Truths—as much as things, events or relations—“are.” Regardless of whether propositions can be heard, [78] tasted, or touched, the essential thing about them (in our interpretation) is their thereness.
Validity has the ontological sense of the stable presence {ständiger Anwesenheit} of something, and Lotze claimed that it determined the kind of being of true propositions. Propositions = truths. Thus, Lotze attributed to truths the being that the Greeks attributed to the world and that they understood as the only and authentic being (since they geared the question of the meaning of being to beings as world). With that we have for the first time gotten down to the roots whence the questions and the answers in the critique of psychologism get their determining power. Truth and the meaning of the true qua proposition—this “true” is directly identified with being as validity.

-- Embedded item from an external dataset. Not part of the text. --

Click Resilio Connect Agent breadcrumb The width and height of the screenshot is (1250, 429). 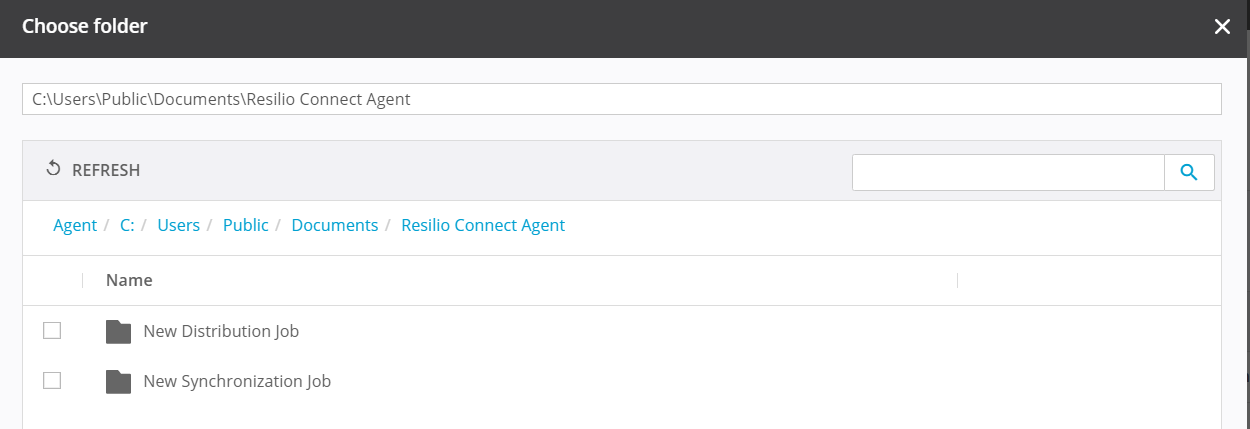click(x=483, y=226)
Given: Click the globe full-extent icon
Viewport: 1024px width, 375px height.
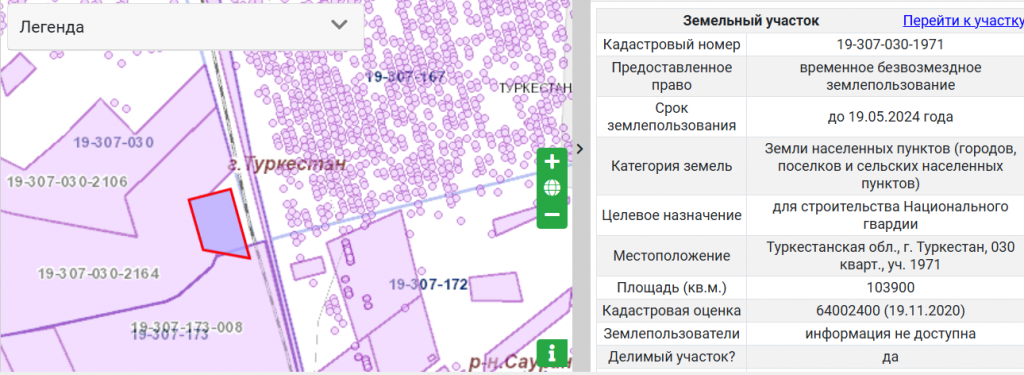Looking at the screenshot, I should [x=552, y=189].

But with that, the meaning of being is not discussed any more than its provenance and limits are. The question of truth is certainly not posed, and it is not shown why exactly propositions are and must be the proper concretions of truth.

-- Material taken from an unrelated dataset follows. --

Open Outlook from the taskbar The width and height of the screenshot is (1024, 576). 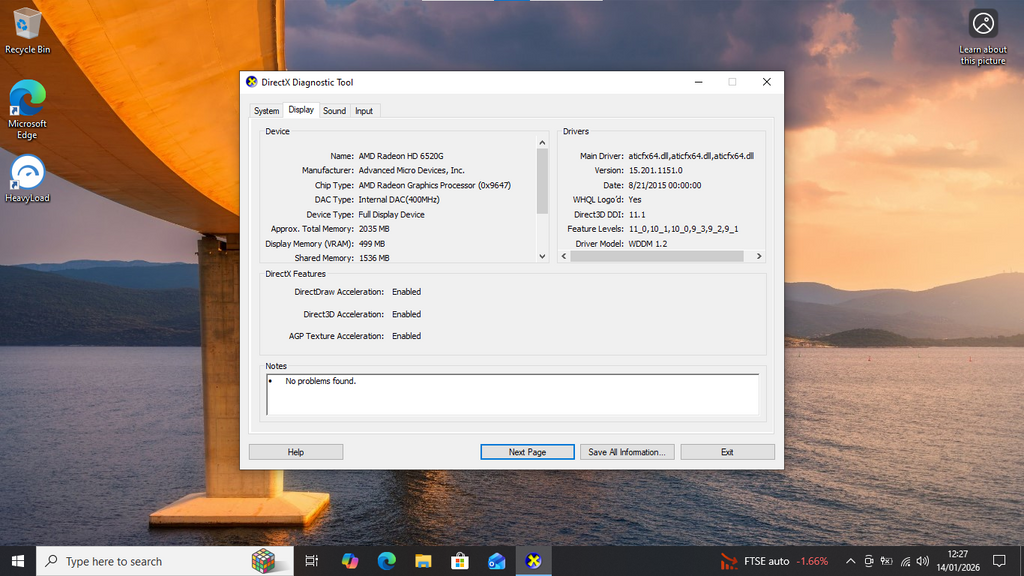click(497, 561)
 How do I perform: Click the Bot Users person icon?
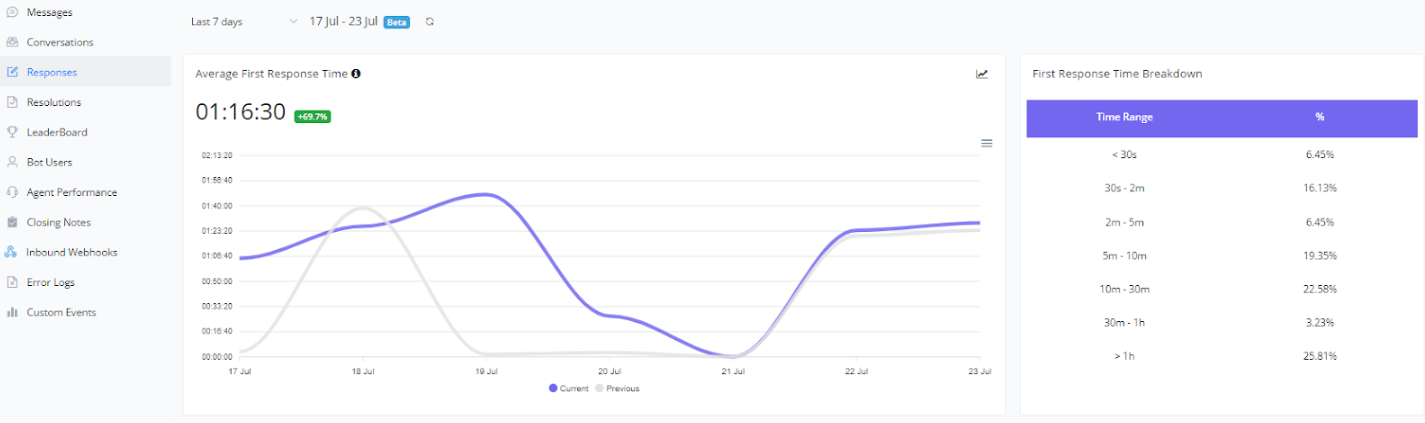coord(12,162)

Therefore, to return to the question that guides our endeavors: What have we gained from the interpretation of truth as validity for the authentic question about the essence of truth? Answer: Nothing. In fact, just the opposite. The logic of validity begins by deceiving itself when it thinks that by identifying truth and validity, it has acquired a clear and firm foundation. In any case, this thesis does provide an answer to the question about the kind of being that images have, which in a certain derived way can be true, and as true can have a kind of being that may be called validity. Of course, it requires a further interpretation with a different focus (cf. below)56 in order to show how that sort of thing is possible and to what degree truth can somehow have the kind of being of the φύσει ὄντα.
The logic of validity fails to show:
1. what truth is;
2. that propositions are the original and proper concretions [79] of truth, so that the being of truth could be determined primarily on the basis of true propositions;
3. why these propositions can have a kind of being based on the being of mere thereness;
4. that this meaning of being [viz., “thereness”] is the sole and primary meaning;
5. even less, why being must have such a meaning;
6. and why at all the question about truth is finally coupled with the question about being.
56. [Heidegger may be referring to his treatment of Kant’s schematism, in §31, below.]